▶ TAREFA PROPOSTA 1
Coloque as linhas dos registros em uma tabela Markdown com as colunas "Número" e "Linha do registro", sem as linhas em branco. Comece na linha que contém "Switch to large icons view layout" e vá até o fim dos registros, incluindo ambas as pontas.

Trata-se de um conceito distinto ao de commons; e embora ele tenha uma tradição filosófica séria e interessante, o seu caráter moral — que contamina mesmo o senso comum em torno da expressão “bem comum” — é por vezes importado de forma algo simplista para as discussões sobre práticas de compartilhamento. Embora haja, sem dúvida, uma dimensão moral relevante nessas discussões (por conta de o compartilhamento envolver, em diversas ocasiões, o enfrentamento da miséria e da desigualdade social profunda), é problemático reduzir a fundamentação dessas práticas à caridade, por exemplo. A moral pode talvez orientar a discussão e fornecer-lhe princípios, mas não pode se sobrepor a análises fundamentadas nas condições objetivas e nos contextos políticos efetivos em que esse tema surge; em si mesma, a moral não oferece solução para muitos dos dilemas objetivos que afetam essas práticas.

Essa moralização do debate é um risco que deve ser tomado em conta quando o tema dos “bens comuns” surge no discurso de intervenção política. O que temos visto na última década é que essa concepção cristã de bem comum surge, na retórica política, em paralelo a influências do pensamento dos povos andinos — como na noção de “bem viver”, da expressão quíchua sumak kawsay. Embora particularmente mais enraizadas em práticas sociais existentes nas culturas desses povos, seria importante considerar se a conjunção dessas influências não corre o risco de dogmatizar o discurso político em torno de práticas de compartilhamento [7].

 

Questões terminológicas

Além das confusões conceituais já mencionadas na seção anterior, a discussão sobre práticas de compartilhamento envolve certas dificuldades de fundo mais especificamente linguístico e terminológico [8]. Em diversas línguas (a portuguesa inclusive), não há consenso pleno sobre os melhores termos para se referir ao que em inglês nomeia-se commons.

1. Inglês

O termo mais utilizado em inglês para designar essas práticas é commons. Com essa acepção, ele é usado como um substantivo de dois números — isto é, designa tanto o singular como o plural —, o que pode provocar alguma ambiguidade; mas à parte isso, é um termo com uma série de vantagens, que deixa a situação razoavelmente bem resolvida na língua inglesa. Em primeiro lugar, não deve passar desapercebido que a palavra tem o mesmo radical que o adjetivo “common”, ou “comum”. Ele possui um histórico de usos e significados relacionados a práticas de compartilhamento: além de designar diretamente as complexas práticas medievais britânicas de compartilhamento de terras, já chegou a ser utilizado até, nesse mesmo contexto histórico, como o verbo que designa a ação de partilhar uma refeição, e como o substantivo que designa o tipo de mesa então usado para esse fim [9].

▶ TAREFA PROPOSTA 2
No trecho do texto, de que língua vem a expressão sumak kawsay?

▶ REGISTROS
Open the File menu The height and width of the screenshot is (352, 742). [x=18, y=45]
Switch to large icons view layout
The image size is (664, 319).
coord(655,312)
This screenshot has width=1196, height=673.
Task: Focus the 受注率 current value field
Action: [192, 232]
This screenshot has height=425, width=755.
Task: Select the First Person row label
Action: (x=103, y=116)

▶ RESULTADO 1
| Número | Linha do registro |
|---|---|
| 1 | Switch to large icons view layout |
| 2 | The image size is (664, 319). |
| 3 | coord(655,312) |
| 4 | This screenshot has width=1196, height=673. |
| 5 | Task: Focus the 受注率 current value field |
| 6 | Action: [192, 232] |
| 7 | This screenshot has height=425, width=755. |
| 8 | Task: Select the First Person row label |
| 9 | Action: (x=103, y=116) |

▶ RESULTADO 2
Do quíchua.